There are also some other cheaper alternatives to this, which is a hybrid of the two using remote recording sessions. I’ve had string only sessions in London before and when I added the recorded tracks to my mix it took the track to a whole new level and at a reasonable price! I hope every cent of that stretch goal is put towards the music and someone who knows how to budget it. Otherwise you’ll have a composer throwing their hands up in the air not knowing where to focus the funds, while also trying to maintain a deadline for finishing music, and that within itself is a disaster waiting to happen. :astonished:


#11

I remember only 2 songs of stonehearth, the 1st is the first look vid & another is gameplay vid in youtube, I really liked the tunes of both song.

If I not wrong, Raj is the composer. Searched more of his composed song @ youtube and I believe it is THE soundtrack for stonehearth.


#12

hi @Netkr0 … i cant quite tell if you are stating a fact or voicing your opinion… :blush:

either way, yes… @Raj is immensly talented, and having one or more of his tracks featured in SH would be (in my opinion) a no brainer… but we have no official word from radiant just yet on who among the many talented folks we have on the forums, might be featured…

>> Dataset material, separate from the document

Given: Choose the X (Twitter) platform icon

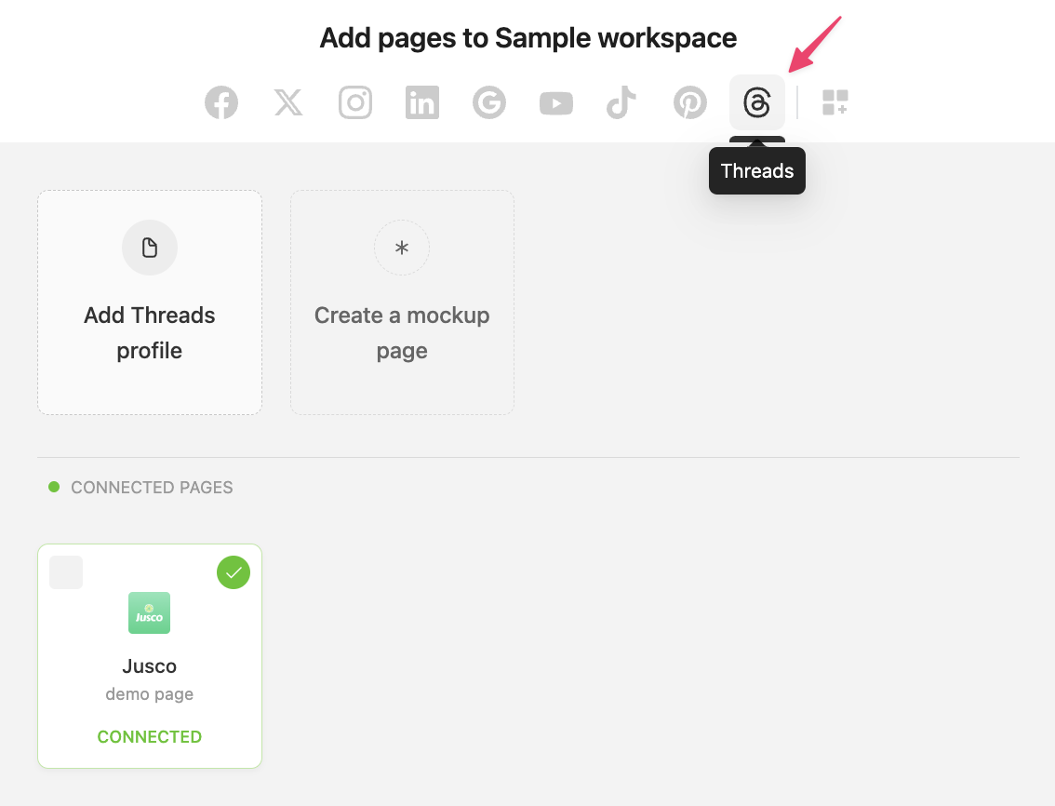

the good news is, with the likes of @Raj, @CaseyEdwards, @Omnus, @Voobr and @CGBeauty (my apologies if i’ve overlooked anyone!), radiant either has a very difficult, or a very easy job ahead of them… :wink:


#13

Lol does not matter, Just add all of their creation into Stonehearth.


#14

I’m so pleased we met the stretch goal for music, like the OP says it does make all the difference, though i will not agree with the Nintendo being in last place quote. Maybe in terms of ability to stream a certain level of audio early on, but never in quality. Also nowawdays nintendo has some of THE best music in video games, just google gusty gardens (SMG) , the wind waker soundtrack and the skyward sword theme. All fantasic. Another kickstarter managed to get Grant Kirkhope as a stretch goal, though i won’t name the kickstarter since i’m not sure about advertising other kickstarters, which was a great achivement especially when you consider the type of game it is.

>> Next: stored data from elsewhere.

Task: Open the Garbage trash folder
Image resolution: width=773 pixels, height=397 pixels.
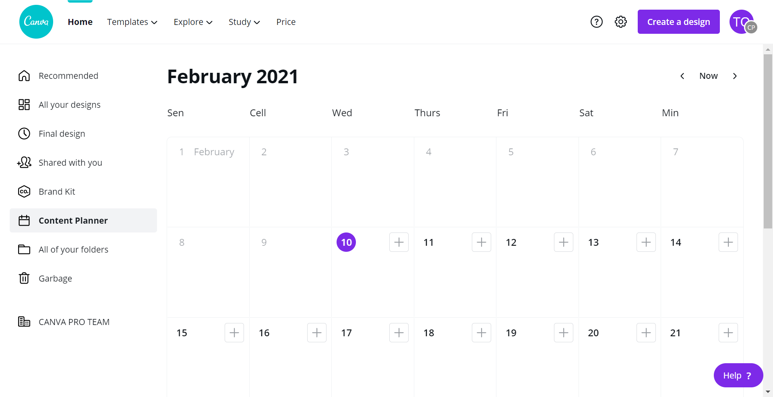Action: pos(55,278)
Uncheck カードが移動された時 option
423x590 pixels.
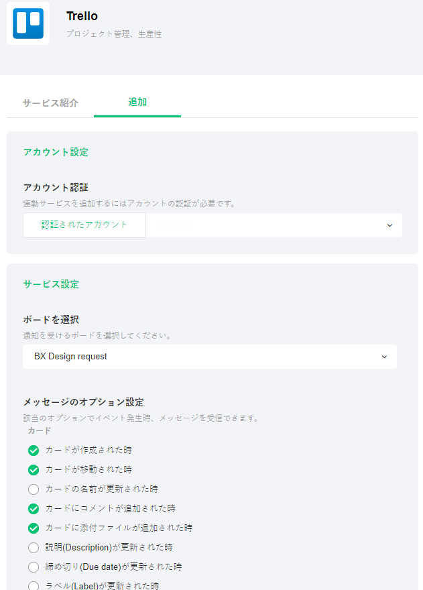(34, 470)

But back to thread, I seriously can’t wait to see how the music develops. I was watching one of the starbound composers create the theme for a race (novakid) and it really adds way more than you’d think and i’m sure there are people who take it for granted how much difference it really makes. :smile:


#15

Unfortunately, this is not only true for gamers but game developers as well. Video game music is miles ahead of where it used to be though.